╭─ Extrait de page
Le courage qui y est demandé aux fantassins est
d’abord un courage stoïcien, de résistance aux choses – depuis les rats
jusqu’aux obus, en passant par les mines et maintenant les drones – beaucoup
plus qu’un courage homérique de duellistes, comme les pilotes de chasse par
exemple, engagés dans d’acrobatiques (et en réalité très rares) dogfights. La
vie de fantassin, c’est beaucoup d’ennui, entrecoupé de moments de peur
intense, parfois – et parfois seulement – en face de soldats ennemis que l’on
distingue à peu près. Difficile aussi d’être « reconnu » quand on mène ce
combat collectif, caché, anonyme et ingrat. C’est tout le problème que l’on
rencontre dans l’attribution des citations, censées récompenser le courage au
combat – et cela, c’est en interne. La société elle-même est incapable de citer
le nom de soldats français courageux, sauf quand ils meurent.
L’infanterie s’use beaucoup plus vite que les autres
armes au combat, et pour peu que le conflit dure, son renouvellement devient là
aussi une question stratégique, d’autant plus que l’armée augmente généralement
en volume et doit fournir des effectifs partout, en particulier dans les
spécialités nouvelles. Depuis plus de cent ans, pratiquement toutes les grandes
armées engagées dans une guerre de haute intensité et de longue durée ont dû
faire face à une « crise de l’infanterie » et terminer le conflit avec
insuffisamment de fantassins. L’infanterie française est ainsi passée de plus
de 65 % du total des effectifs de l’armée de Terre en 1914 à moins de 40 % en
1918, avec des effectifs réels dans les compagnies correspondant à environ la
moitié de ceux de 1914. C’est d’autant plus difficile que la vie (et donc
souvent la mort) de fantassin n’est pas attrayante et que les volontaires à
servir, qui ont souvent le choix de leur spécialité, la choisissent bien moins
souvent que les autres. On en arrive ainsi régulièrement à être obligé de
convertir des unités d’artillerie, du train ou autres en unités d’infanterie,
mais presque jamais l’inverse.
L’infanterie ukrainienne a connu une évolution tout
à fait classique : très importante au début de la guerre, en comptant l’active
et les réservistes – notamment territoriaux –, elle représente une part de plus
en plus réduite au fur et à mesure que l’armée doublait de volume. Sa crise de
l’infanterie est son problème stratégique numéro un, certains évoquant un
manque énorme de 80 000 fantassins. Il ne faut pas chercher beaucoup plus loin
la difficulté des Ukrainiens à contenir complètement la pression russe.
╰─
╭─ Données
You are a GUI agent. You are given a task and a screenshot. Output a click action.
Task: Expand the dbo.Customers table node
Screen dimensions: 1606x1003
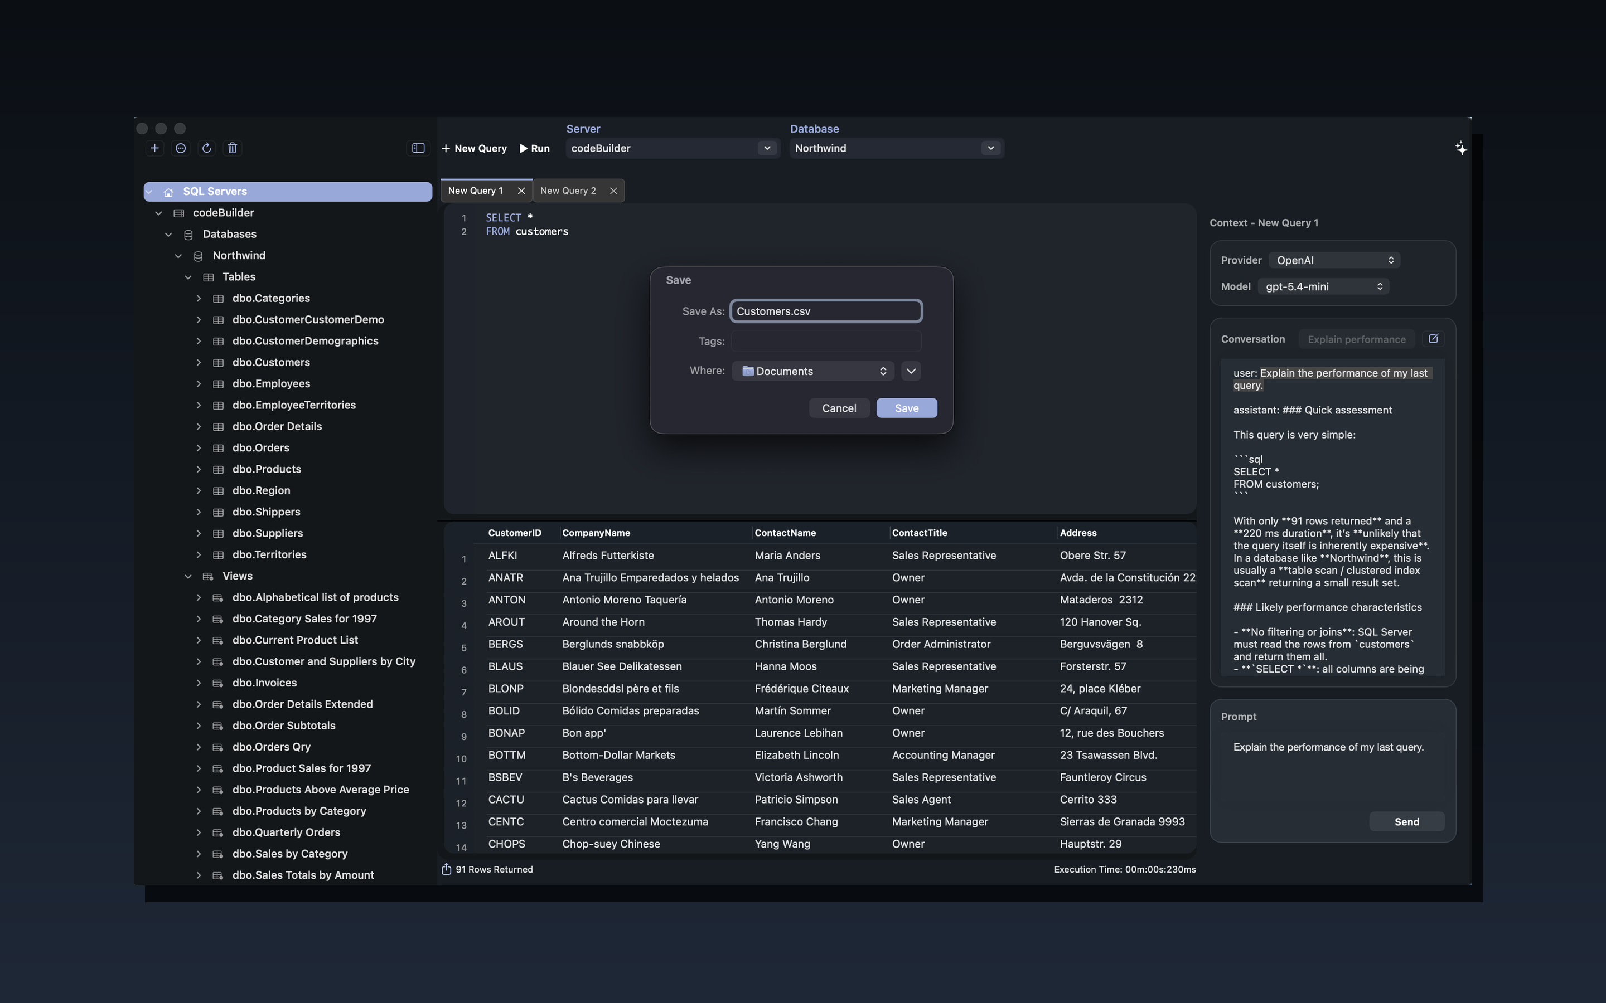[x=198, y=362]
╰─
Dans l’extrait sur l’infanterie, reformulez sous forme de liste le paragraphe qui commence par « L’infanterie s’use beaucoup plus vite », en conservant ses faits principaux. Les données n’interviennent pas dans ce travail.

- Au combat, l’infanterie s’use bien plus vite que les autres armes. Si le conflit dure, son renouvellement devient une question stratégique, d’autant que l’armée grossit et doit fournir des effectifs partout, surtout dans les spécialités nouvelles.
- Depuis plus de cent ans, presque toutes les grandes armées engagées dans une guerre longue et de haute intensité ont connu une « crise de l’infanterie » et ont terminé le conflit avec trop peu de fantassins.
- L’infanterie française est passée de plus de 65 % des effectifs de l’armée de Terre en 1914 à moins de 40 % en 1918. Ses compagnies comptaient alors environ la moitié de leurs effectifs réels de 1914.
- La vie de fantassin attire peu. Les volontaires, qui choisissent souvent leur spécialité, la retiennent bien moins souvent que les autres.
- On doit donc régulièrement convertir des unités d’artillerie, du train ou autres en unités d’infanterie, mais presque jamais l’inverse.